• [Work to complete]: In the records, substitute "size" for "dimension" in the lines starting at the one containing "Given: Click the horizontal" and ending at the one containing "Given: Point to", and reproduce only those lines with everything else unchanged. Leave the pictures out.
▼
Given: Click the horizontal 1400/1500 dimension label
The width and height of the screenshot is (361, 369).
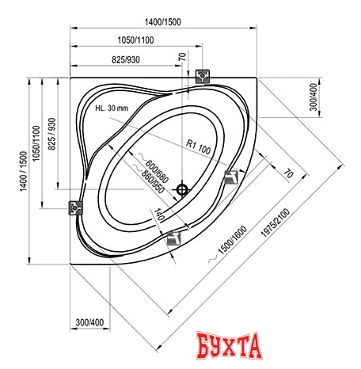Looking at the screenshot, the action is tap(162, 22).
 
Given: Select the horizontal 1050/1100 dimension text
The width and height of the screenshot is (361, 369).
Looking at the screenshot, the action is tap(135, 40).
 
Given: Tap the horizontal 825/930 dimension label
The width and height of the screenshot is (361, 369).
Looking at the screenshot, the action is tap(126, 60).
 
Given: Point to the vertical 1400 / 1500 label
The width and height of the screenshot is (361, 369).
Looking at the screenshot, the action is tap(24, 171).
▲
▼
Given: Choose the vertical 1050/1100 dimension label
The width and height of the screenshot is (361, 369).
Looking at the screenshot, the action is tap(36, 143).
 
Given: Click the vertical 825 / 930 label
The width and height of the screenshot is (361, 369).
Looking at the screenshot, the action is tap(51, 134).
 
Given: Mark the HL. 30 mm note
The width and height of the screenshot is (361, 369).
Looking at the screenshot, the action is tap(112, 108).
▲
• [Result for this task]:
Given: Click the horizontal 1400/1500 size label
The width and height of the screenshot is (361, 369).
Looking at the screenshot, the action is tap(162, 22).
 
Given: Select the horizontal 1050/1100 size text
The width and height of the screenshot is (361, 369).
Looking at the screenshot, the action is tap(135, 40).
 
Given: Tap the horizontal 825/930 size label
The width and height of the screenshot is (361, 369).
Looking at the screenshot, the action is tap(126, 60).
 
Given: Point to the vertical 1400 / 1500 label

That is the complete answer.